-- Explore the material --
1 – Write out the diary entry word for word, everything from "Arose uncommonly early" down to "is Pa’s brother.".
2 – According to the diary entry, from whom did Pa hire a servant?
3 – Carry on the diary entry from where it stops.

*** Opening Extract provided ***

Monday, January 24th, 1853

Arose uncommonly early & had breakfast before sunrise. Pa had to go to Walkerton to see about Brother’s furniture & he had to go some distance to see a patient before court.[1] Brother returned about three in the evening, had an old hare fried for his dinner. Pa took supper at Uncle Hardin’s, returned home about eleven o’clk.[2] He hired a servant from Mrs. Motley.[3]  – – Ma still confined to her bed.

  1. [1]Walkerton, 2.6 miles almost due north from the Courthouse in King & Queen County on the banks of the Mattiponi River, was a regular stop for the commercial steamers plying the headwaters of the York River. Brother’s furniture likely arrived via water, likely from Baltimore, Norfolk or even Richmond. – – The ‘he’ seems to refer to Brother, Dr. Ju, rather than his father.
  2. [2]Hardin Littlepage of nearby Aspen Grove is Pa’s brother.

*** Closing Extract provided ***
*** Opening Recorded information ***

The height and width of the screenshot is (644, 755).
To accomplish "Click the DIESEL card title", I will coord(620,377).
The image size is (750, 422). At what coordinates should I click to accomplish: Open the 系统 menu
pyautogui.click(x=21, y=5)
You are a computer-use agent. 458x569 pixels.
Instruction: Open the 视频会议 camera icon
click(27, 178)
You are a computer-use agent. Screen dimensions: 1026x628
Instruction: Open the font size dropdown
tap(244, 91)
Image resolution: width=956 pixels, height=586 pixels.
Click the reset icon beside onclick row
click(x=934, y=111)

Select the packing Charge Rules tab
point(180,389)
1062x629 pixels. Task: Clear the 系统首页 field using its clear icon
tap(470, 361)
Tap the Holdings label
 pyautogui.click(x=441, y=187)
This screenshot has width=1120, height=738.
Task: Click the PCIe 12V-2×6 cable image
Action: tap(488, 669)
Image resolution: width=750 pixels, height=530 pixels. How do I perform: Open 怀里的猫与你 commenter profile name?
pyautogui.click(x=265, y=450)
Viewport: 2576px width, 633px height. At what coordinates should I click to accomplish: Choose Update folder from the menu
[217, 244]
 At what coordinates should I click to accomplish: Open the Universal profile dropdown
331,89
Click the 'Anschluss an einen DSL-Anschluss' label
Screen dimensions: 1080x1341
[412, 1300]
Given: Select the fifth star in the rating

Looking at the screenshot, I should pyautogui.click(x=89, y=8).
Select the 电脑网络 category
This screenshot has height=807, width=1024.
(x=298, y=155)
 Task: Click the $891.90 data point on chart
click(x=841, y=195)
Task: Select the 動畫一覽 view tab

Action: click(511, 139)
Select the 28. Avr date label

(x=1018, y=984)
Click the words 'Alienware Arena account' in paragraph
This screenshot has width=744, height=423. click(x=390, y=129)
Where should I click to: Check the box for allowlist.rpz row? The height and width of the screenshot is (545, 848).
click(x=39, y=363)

*** Closing Recorded information ***

-- Answers to the exercise --
1 –
Arose uncommonly early & had breakfast before sunrise. Pa had to go to Walkerton to see about Brother’s furniture & he had to go some distance to see a patient before court.[1] Brother returned about three in the evening, had an old hare fried for his dinner. Pa took supper at Uncle Hardin’s, returned home about eleven o’clk.[2] He hired a servant from Mrs. Motley.[3]  – – Ma still confined to her bed.

  1. [1]Walkerton, 2.6 miles almost due north from the Courthouse in King & Queen County on the banks of the Mattiponi River, was a regular stop for the commercial steamers plying the headwaters of the York River. Brother’s furniture likely arrived via water, likely from Baltimore, Norfolk or even Richmond. – – The ‘he’ seems to refer to Brother, Dr. Ju, rather than his father.
  2. [2]Hardin Littlepage of nearby Aspen Grove is Pa’s brother.

2 – Mrs. Motley

3 –
  3. [3]Edulia Motley of Sandy Point on the Mattiponi appears on the 1852 King William Personal Property Tax Rolls as owning nine tithable slaves, i.e. 16 years or older. That same year the Lewis Littlepages are listed with twelve. Slaves were “hired out” by their owners usually on one-year contracts starting the first of each year. While the Motley surname is found in quantity in both King and Queen and Caroline Counties, it is not common in King William. She is in fact Edulia [Gregory] Motley (1813-1881), the youngest child of William Gregory and his wife Anne Southerland of Elsing Green. Her first husband was James Mill, her second John Motley. John died in May, 1851. She would soon become Edulia King, wife of Col. Robert King, brother of James (Hill) King, who we have met. Because of the unfortunate circumstance surrounding the first marriage of her older sister Evelina, Edulia no doubt was an astute businesswoman careful to secure her possessions throughout multiple marriages. For more information about the trials of Evelina [Gregory] Roane see Thomas E. Buckley’s The Great Catastrophe of My Life, 2002, pages 100, 143-44, 147,171,173, and 264-66.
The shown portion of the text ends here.